**Exercise objective:**
Only the lines from the one that contains "Open OneDrive in the navigation pane" through the last line of the data below should be duplicated, exactly and without pictures.

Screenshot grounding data
============================================================
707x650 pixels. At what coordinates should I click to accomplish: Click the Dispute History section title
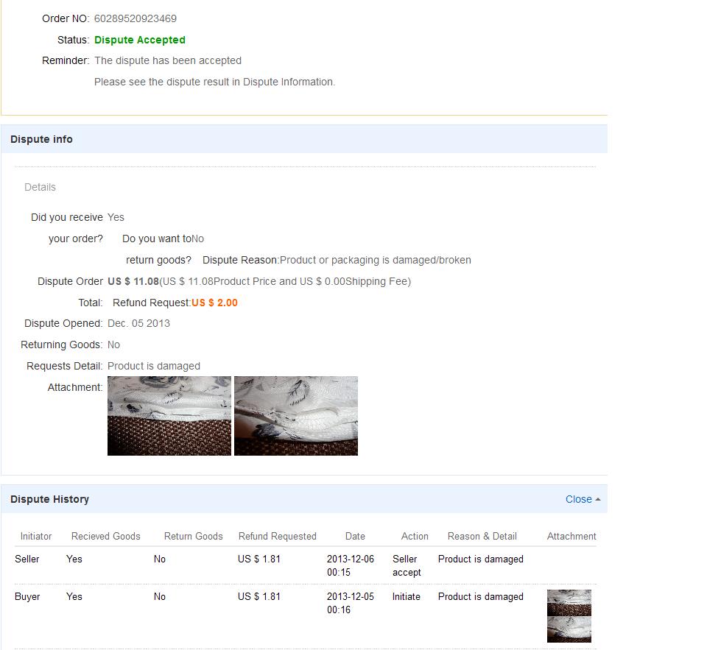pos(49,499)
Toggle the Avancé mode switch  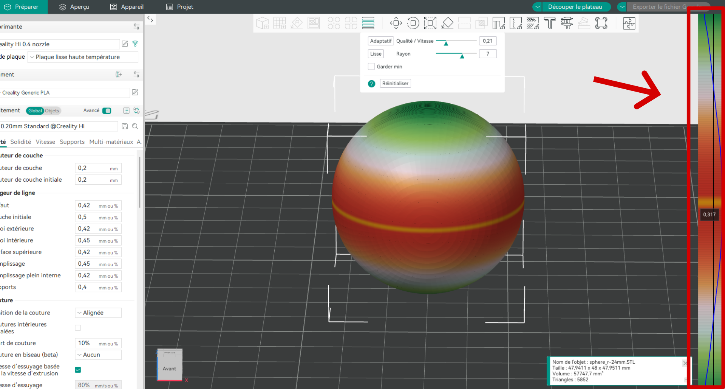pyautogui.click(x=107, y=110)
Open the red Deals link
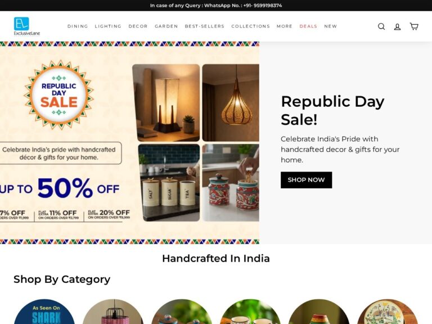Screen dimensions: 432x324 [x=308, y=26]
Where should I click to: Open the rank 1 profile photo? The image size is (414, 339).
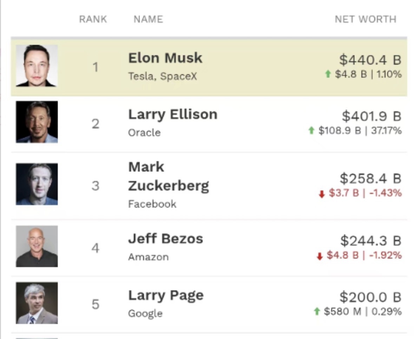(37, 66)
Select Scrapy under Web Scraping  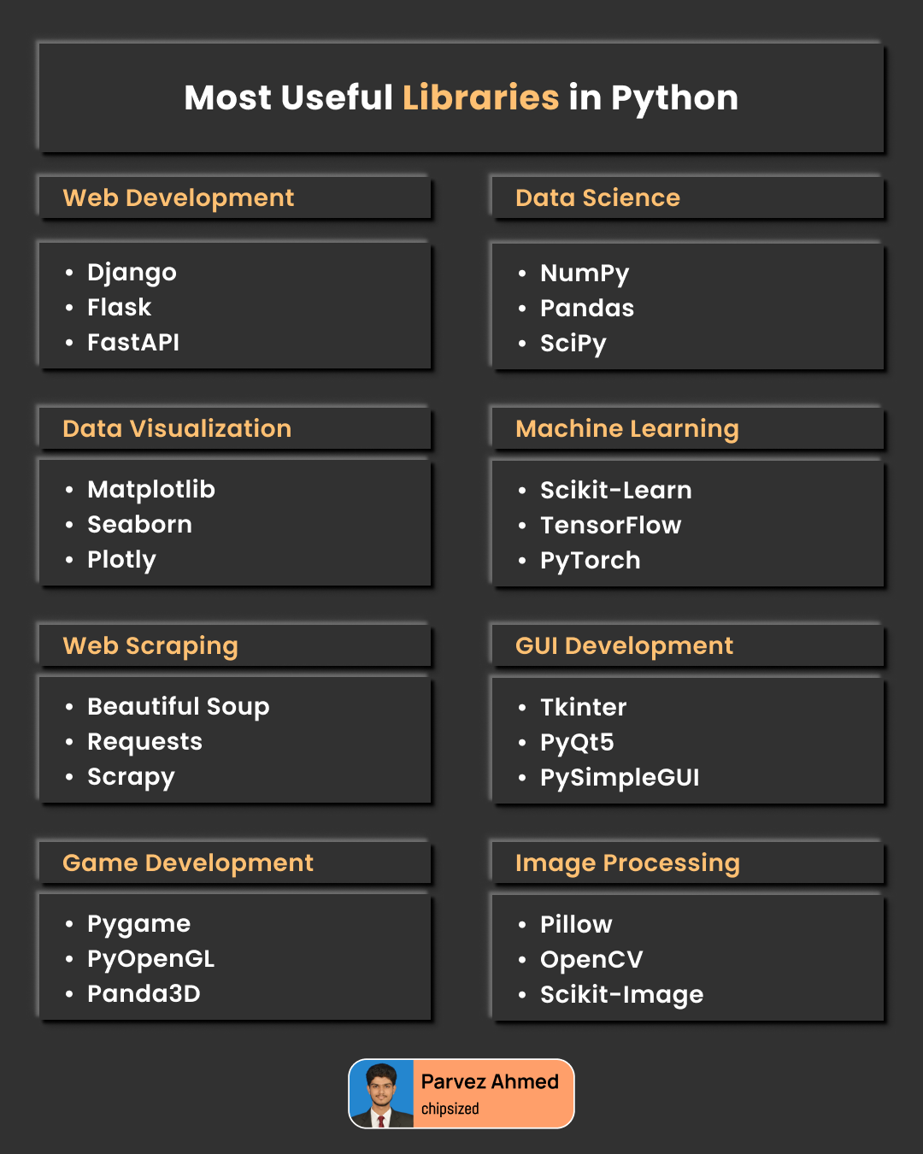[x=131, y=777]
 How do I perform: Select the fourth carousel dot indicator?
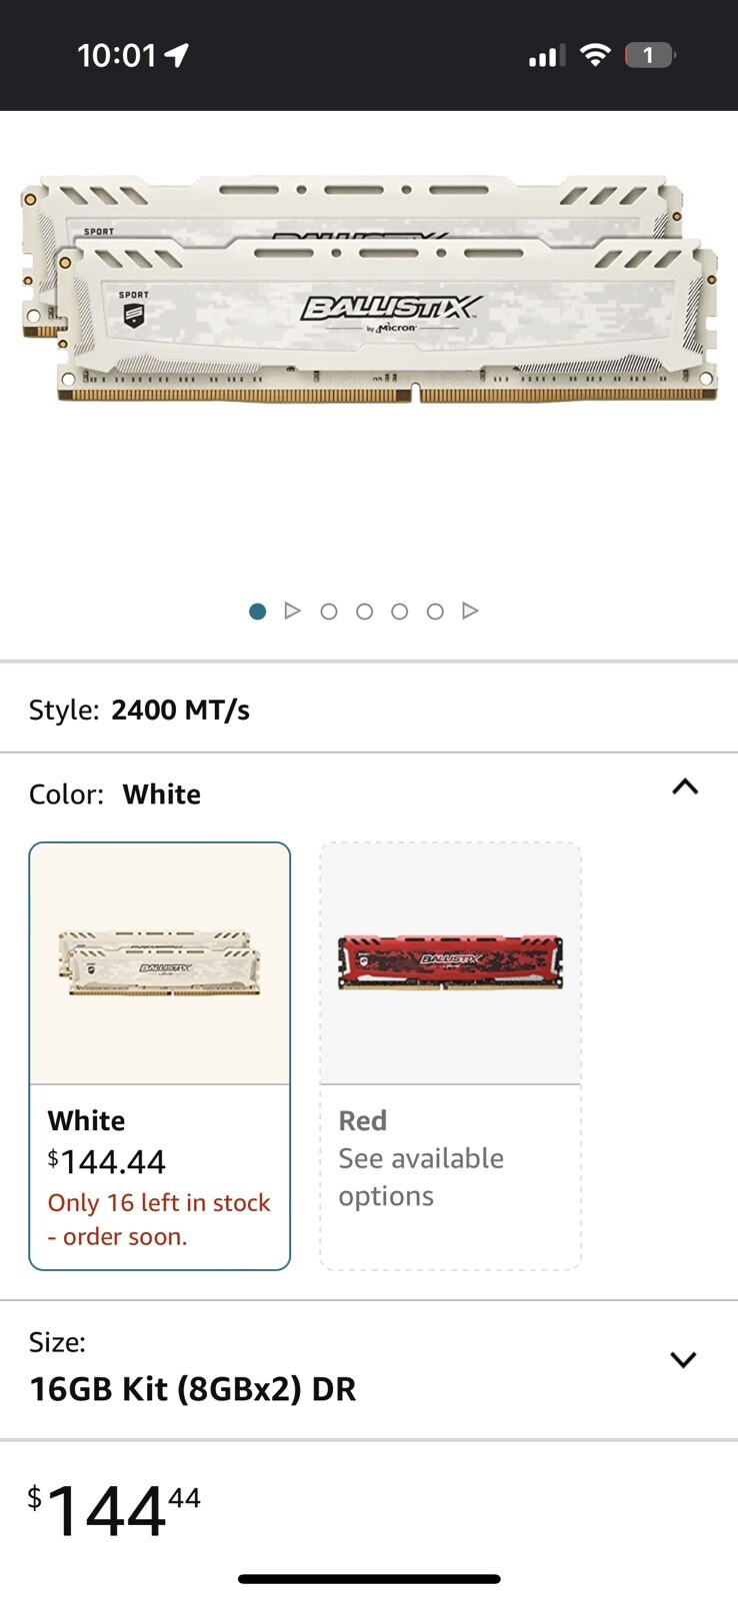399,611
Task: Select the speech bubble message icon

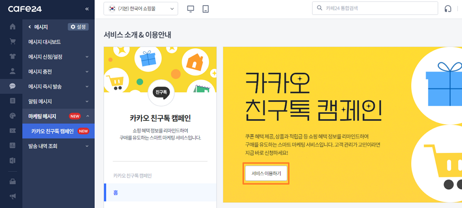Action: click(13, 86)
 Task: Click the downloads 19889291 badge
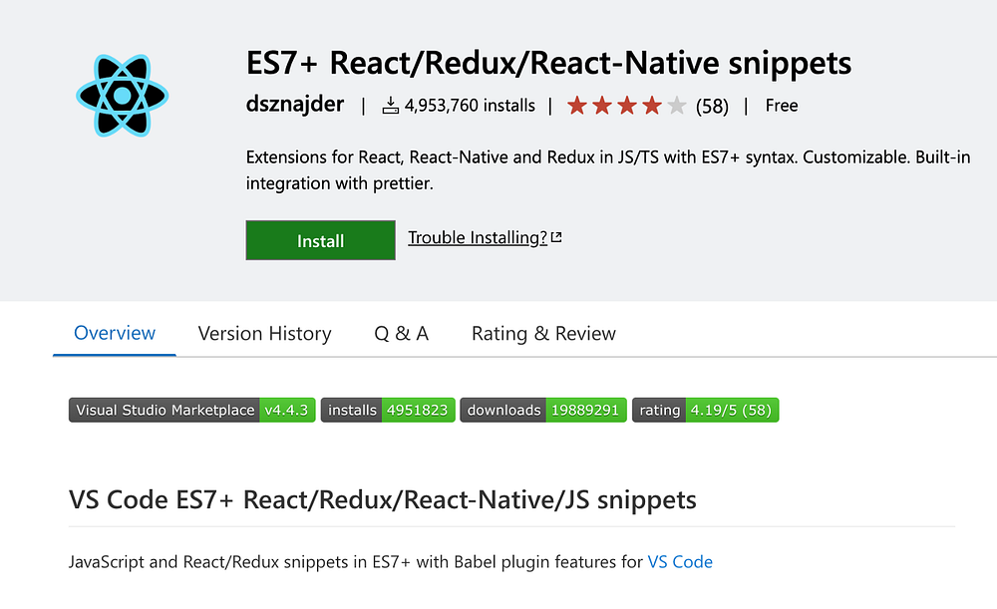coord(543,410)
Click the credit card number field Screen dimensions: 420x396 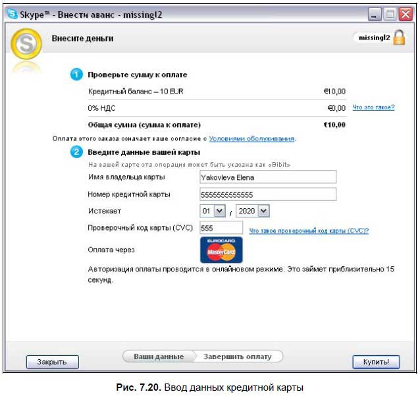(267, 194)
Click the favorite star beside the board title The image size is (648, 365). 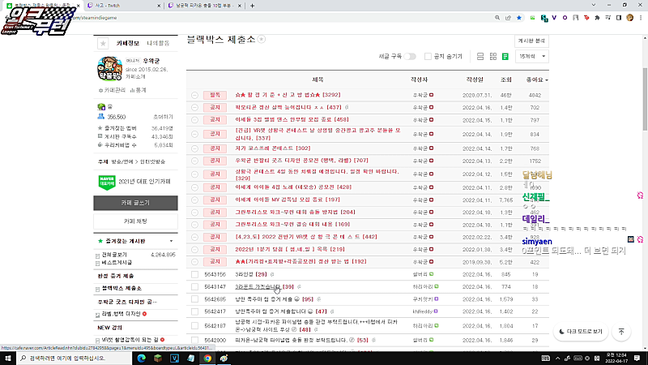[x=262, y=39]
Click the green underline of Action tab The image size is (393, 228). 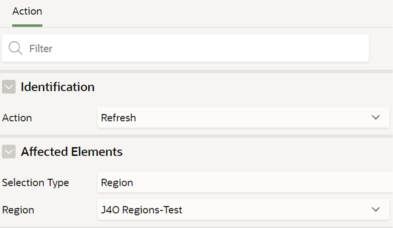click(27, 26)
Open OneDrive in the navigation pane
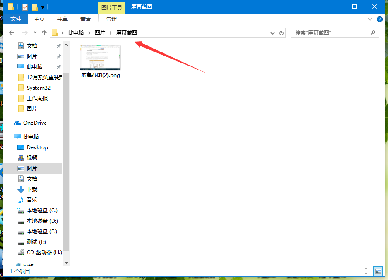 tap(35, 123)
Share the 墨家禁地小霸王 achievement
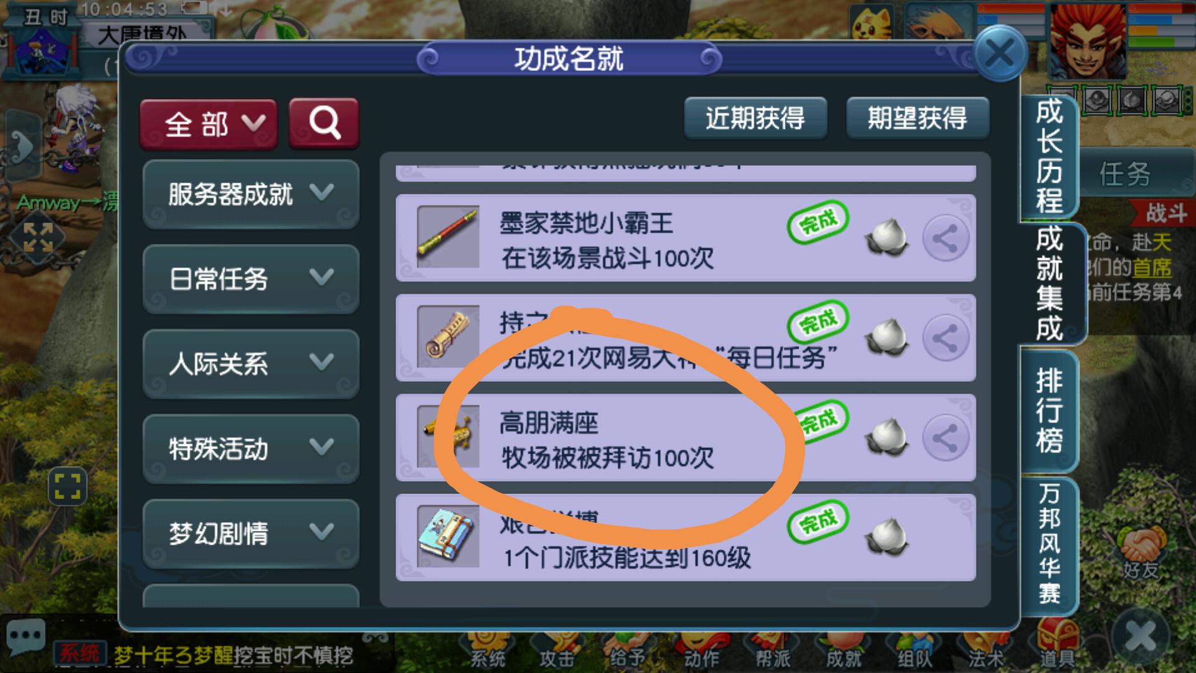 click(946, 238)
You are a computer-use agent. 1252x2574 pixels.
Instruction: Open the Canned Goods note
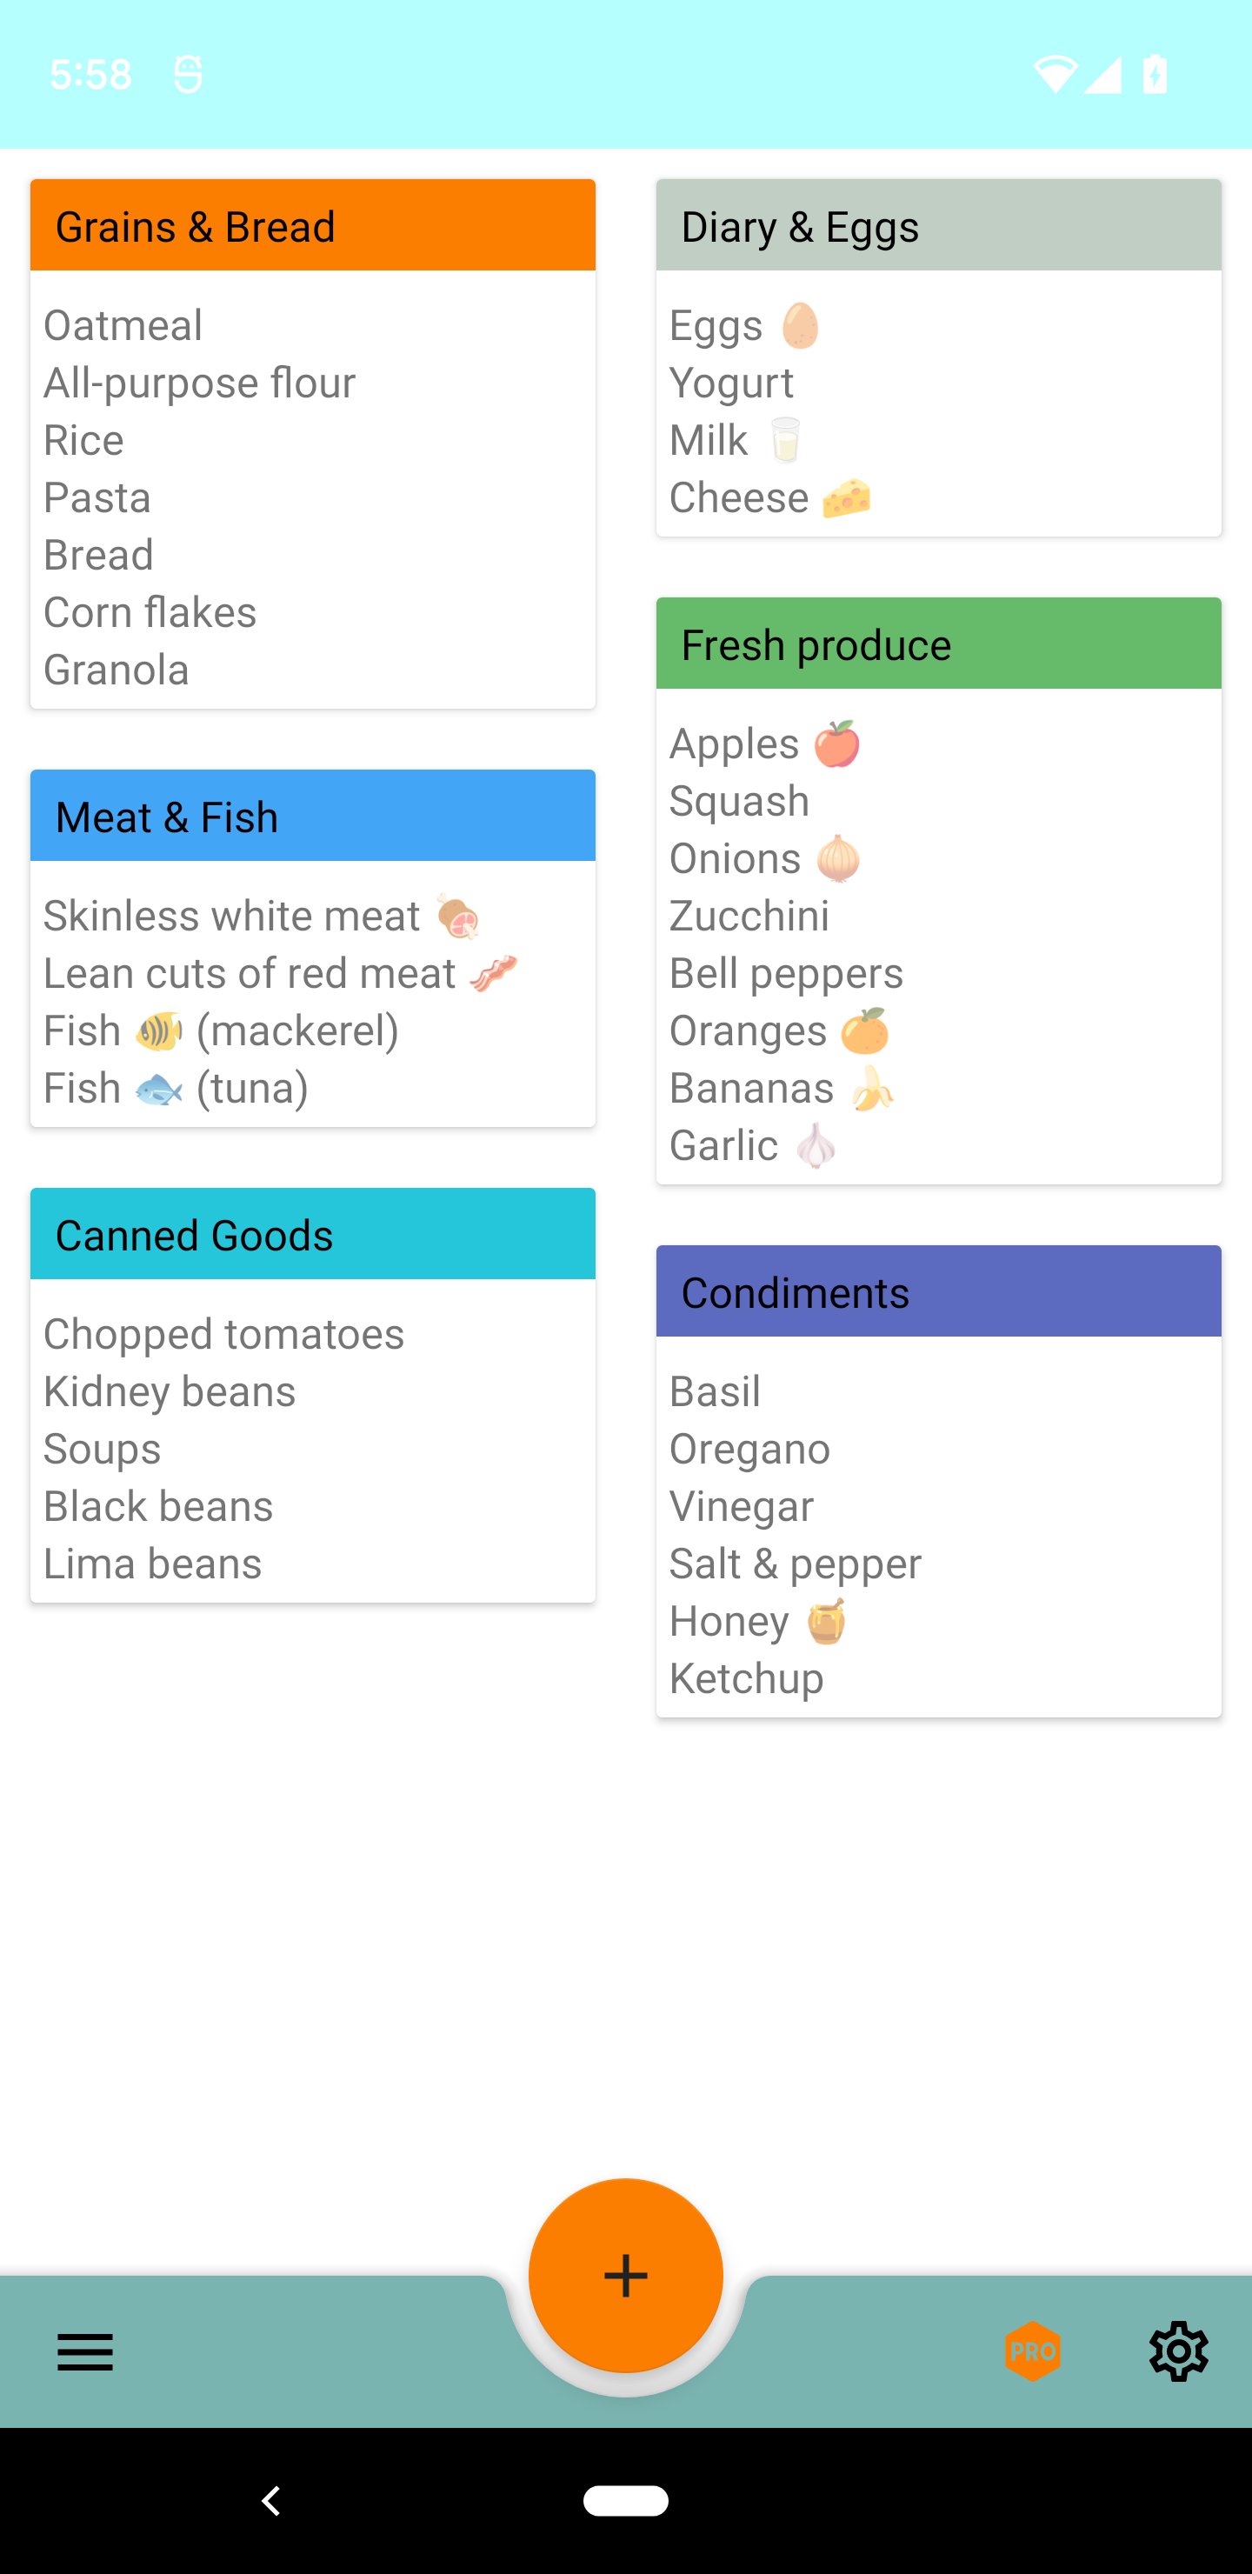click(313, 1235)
============================================================
**Written answer:**
Open OneDrive in the navigation pane
 tap(35, 123)
Share the 墨家禁地小霸王 achievement
 click(946, 238)
You are a computer-use agent. 1252x2574 pixels.
Instruction: Open the Canned Goods note
click(313, 1235)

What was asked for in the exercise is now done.